Case Law Details
Alfa Laval (India) Limited Vs Commissioner of Central Excise (CESTAT Mumbai)
CESTAT Mumbai held that demand to be unsustainable as even though belatedly the appellant has availed option provided under rule 6 and reversed the relevant cenvat credit along with interest. Concluded that even post-clearance compliance of stipulations precluded denial of an entitlement available otherwise.
Facts- The appellant is a manufacturer of ‘equipment for heating, cooling and separation’ and, having procured certain ‘taxable services’ during 2011-12, proceeded to take credit of tax in the invoices as permissible under rule 3 of CENVAT Credit Rules, 2004. Trading volumes for the period was reported as Rs. 2,32,21,99,414 and the impugned recovery of 5% thereof, as provided in rule 6(3) of CENVAT Credit Rules, 2004 of is cause of dispute herein.
Conclusion- Held that even post-clearance compliance of stipulations precluded denial of an entitlement available otherwise.
In these circumstances, the demand based on the harshest of the options as ordered by the original authority does not sustain. However, in having taken that extreme step, the claim of the appellant that obligation contemplated in the scheme has been duly complied with was not ascertained. The discharge of the obligation must be in consonance with the computation envisaged in rule 6 of CENVAT Credit Rules, 2004. To enable such ascertainment, we set aside the impugned order and remand the matter back to the original authority who shall limit proceedings under rule 14 and rule 15 of CENVAT Credit Rules, 2004, if any, only to deficit, if any, in compliance as set out supra.
FULL TEXT OF THE CESTAT MUMBAI ORDER
This appeal, though having every outward appearance of disputing recovery of Rs. 11,56,09,971 under rule 14 of CENVAT Credit Rules, 2004, along with applicable interest thereon, and imposition of penalty of like amount under rule 15 of CENVAT Credit Rules, 2004 while appropriating Rs. 95,77,184 already remitted by M/s Alfa Laval (India) Ltd before issue of show cause notice culminating in the impugned order1 of Commissioner of Central Excise, Pune-I, is all about the manner in which neutralisation of such credit as was rendered ineligible by operation of rule 6 of CENVAT Credit Rules, 2014 is to be undertaken by an assessee and the extent of mandate available for the authority competent to order recovery under section 11A of Central Excise Act, 1944. Admittedly, the appellant had reversed credit of 95,77,184, in two tranches on 31st May 2012 and 1st June 2012, that, according to them, was obligated, in terms of rule 6 of CENVAT Credit Rules, 2004, on ineligible activity for 2011-12 which, however, was held as not having been performed when due and, thus, warranting application of ‘default option’ – coincidentally, the most detrimental – by the adjudicating authority.

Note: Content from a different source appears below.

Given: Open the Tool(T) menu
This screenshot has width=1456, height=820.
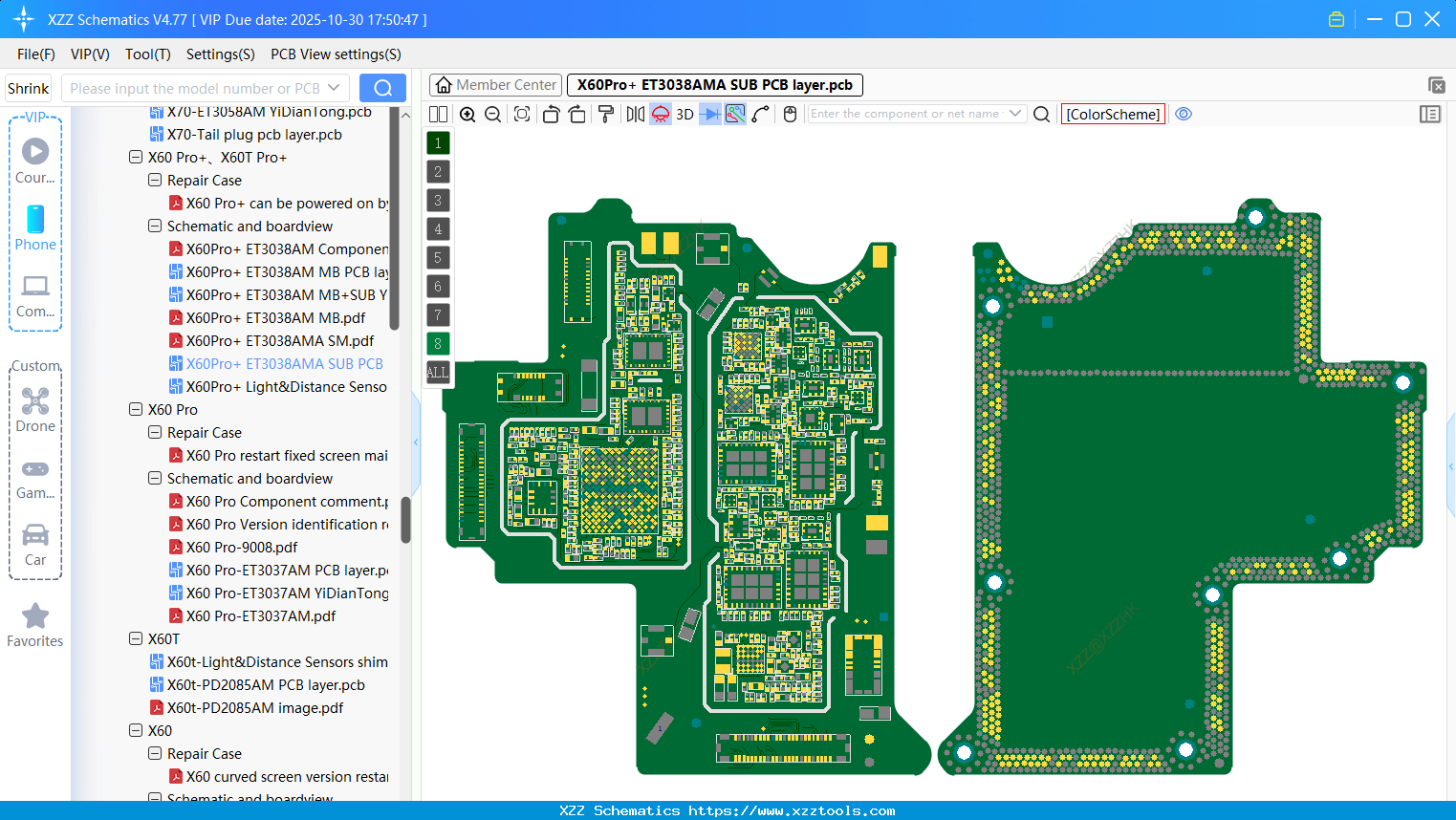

2. The root of the controversy lies in the contribution of ‘trading’ to the topline of the appellant for the disputed period which, not being either ‘manufacture’ or ‘service’, disentitled them to offset of credit of tax paid on ‘input service’ used in common to the extent attributable to ineligible activity towards duties and taxes leviable on ‘excisable goods’ manufactured by them or ‘taxable services’ rendered by them. While the taking of credit, in terms of rule 3 of CENVAT Credit Rules, 2004, was in order, and indeed not disputed, a bar on retention of such credit in the pool available for offset of duty liability has been incorporated as rule 6 of CENVAT Credit Rules, 2004. Acknowledging the botheration in disaggregating ‘input services’ subsequent to procurement for erasure of credit that, in course of time and to the extent not attributable to eligible activity, was not permitted for retention, machinery provision was incorporated as sub-rule (3) therein.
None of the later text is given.